## Makale

——————————

Tarih: 30.01.2020 07:12

Zindan… / Abdülselam DURMAZ

Facebook Twitter Linked-in

Zindan deyince akla ilk gelen dört duvarla çevrili kapalı bir mekân. Lakin cezaevi veya zindan mefhumu yalnızca bedenin bir yere hapsiyle tanımlanmayacak kadar derin ve geniş bir mefhumdur. Cismin hapsiyle içine girilen haleti ruhiyeyi yaşatan her hal ve durum bu minvalde bir zindandır.

‘Zindan yaşamı’ denilen bu haller için ateşe atılabilir, sürülebilir, hapsedilebilir veya bir hastalığa duçar olabilirsiniz…

Bütün bu haller sizin zindanınız olabilir ki bu aynı zamanda bir imtihandır. “Biz her sene sizi mutlaka bir defa deneriz…”, “…Siz hiç denenmeden cenneti gireceğinizi mi sandınız?” ayeti kerimelerinin işaret ettiği anlamlardan biri de bu hakikattir şüphesiz.

Bu hakikat, bir sünnetullah’tır; bu sünnet, Mevla’nın insanı silkeleyip, hamlığını pişirmek için irade buyurduğu bir ateştir… Tüm Allah dostları bu ateşte pişmiş, sınanmışlardır. Hz.Adem’in düşüşü… Hz.Nuh’un gemisi… Hz.İbrahim’in ateşi… Hz.Yunus’un balığı… Hz.Yusuf’un zindanı… Hz. Eyüb’ün hastalığı…

Hz.Adem’den bu yana gelen ve tarihe şahitlik eden bütün şahsiyetlerin maddi manevi yaşadığı değerli süreçlerdir bunlar. Ateş, sıkıntı ve darlık ile yoğrulan bu süreçler, ham olanı pişirmeye, kişiyi daha kuvvetli kılıp onu, kendisi ve hayatı ile ilgili hakikatleri daha iyi kavramasına yardımcı olmak için düşünmeye, tefekkür etmeye yönelten kritik süreçlerdir.

——————————

## Materyal
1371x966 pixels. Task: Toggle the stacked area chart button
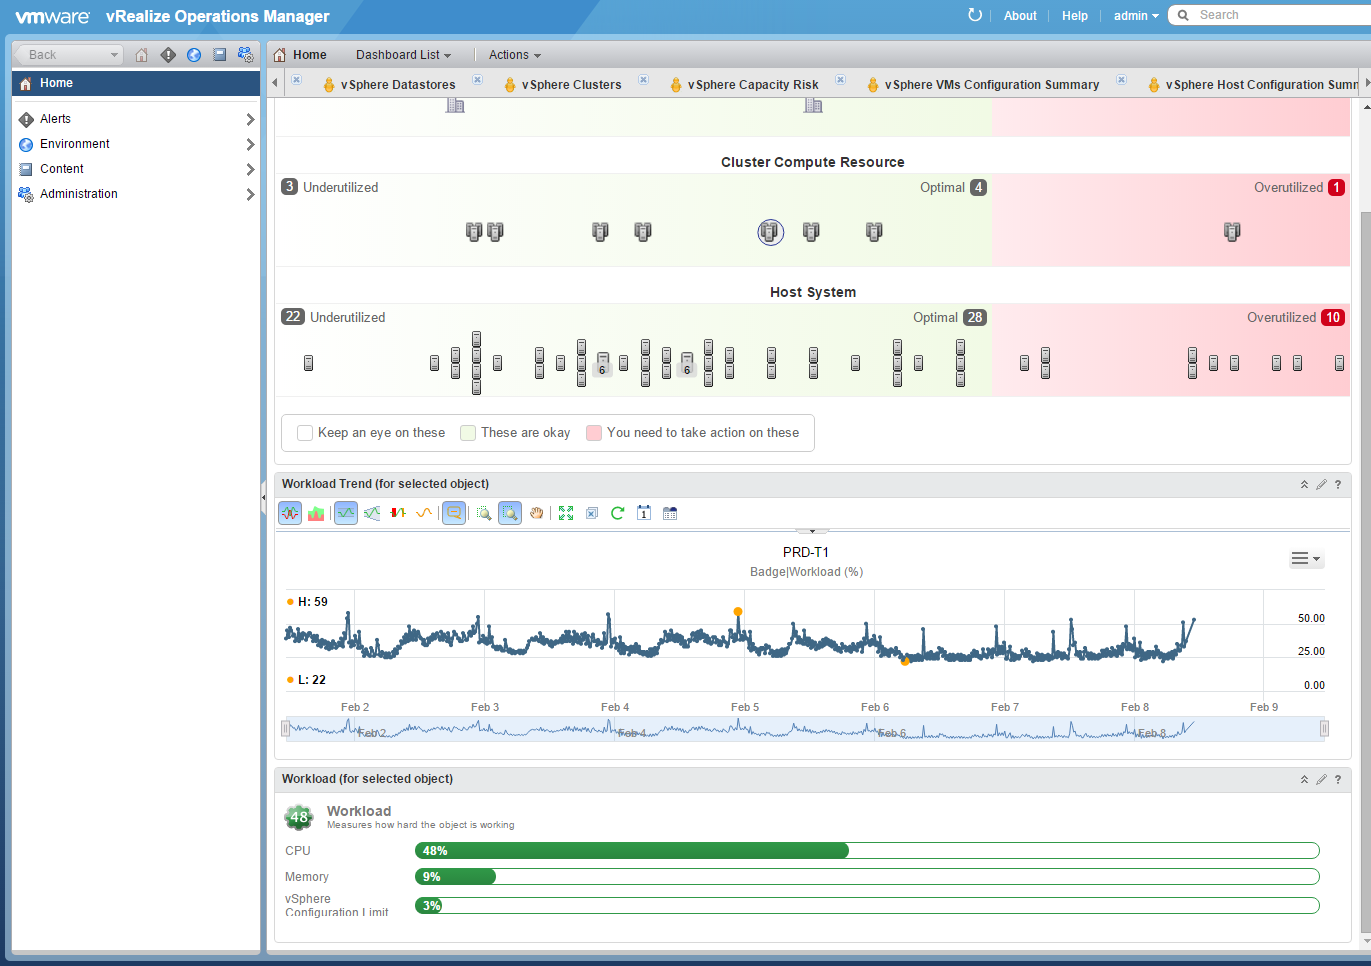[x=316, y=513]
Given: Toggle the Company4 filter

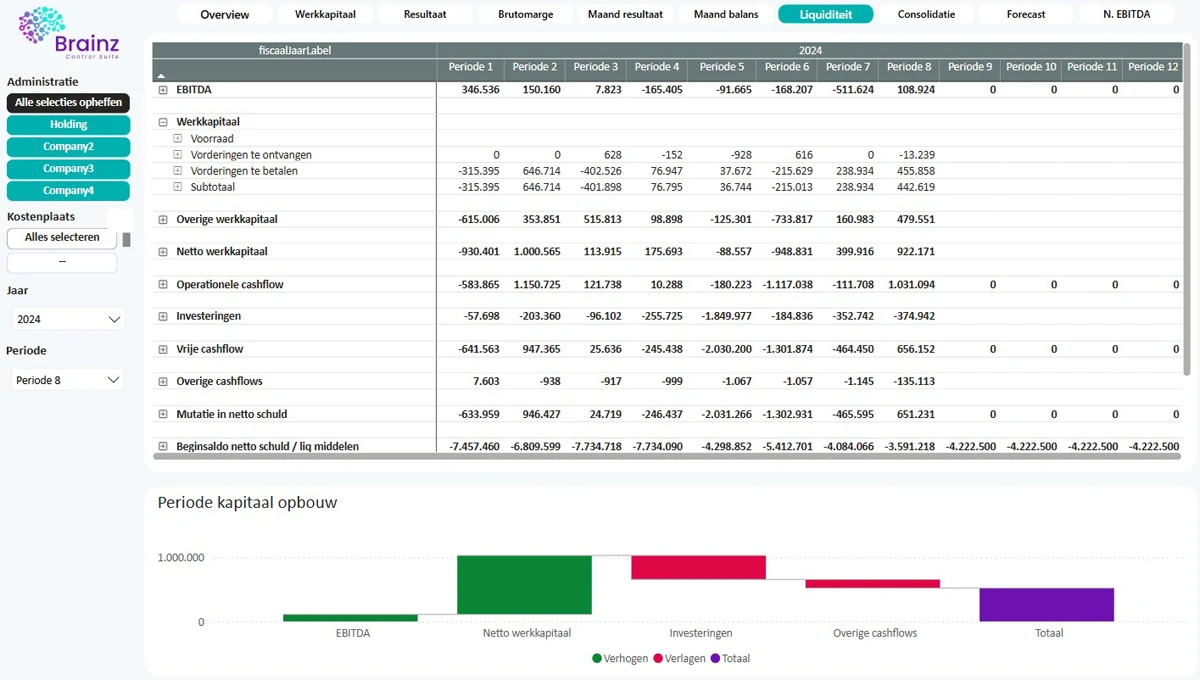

——————————

## Yönergeler
1. Makaleye göre zindan denildiğinde akla ilk gelen nedir?
2. Makalede "Zindan deyince akla" ifadesinden başlayıp "bu hakikattir şüphesiz." ifadesi de dahil olmak üzere uzanan bölümü aynen aktarınız.

## Verilen Yanıtlar
1. Dört duvarla çevrili kapalı bir mekân.

2.
Zindan deyince akla ilk gelen dört duvarla çevrili kapalı bir mekân. Lakin cezaevi veya zindan mefhumu yalnızca bedenin bir yere hapsiyle tanımlanmayacak kadar derin ve geniş bir mefhumdur. Cismin hapsiyle içine girilen haleti ruhiyeyi yaşatan her hal ve durum bu minvalde bir zindandır.

‘Zindan yaşamı’ denilen bu haller için ateşe atılabilir, sürülebilir, hapsedilebilir veya bir hastalığa duçar olabilirsiniz…

Bütün bu haller sizin zindanınız olabilir ki bu aynı zamanda bir imtihandır. “Biz her sene sizi mutlaka bir defa deneriz…”, “…Siz hiç denenmeden cenneti gireceğinizi mi sandınız?” ayeti kerimelerinin işaret ettiği anlamlardan biri de bu hakikattir şüphesiz.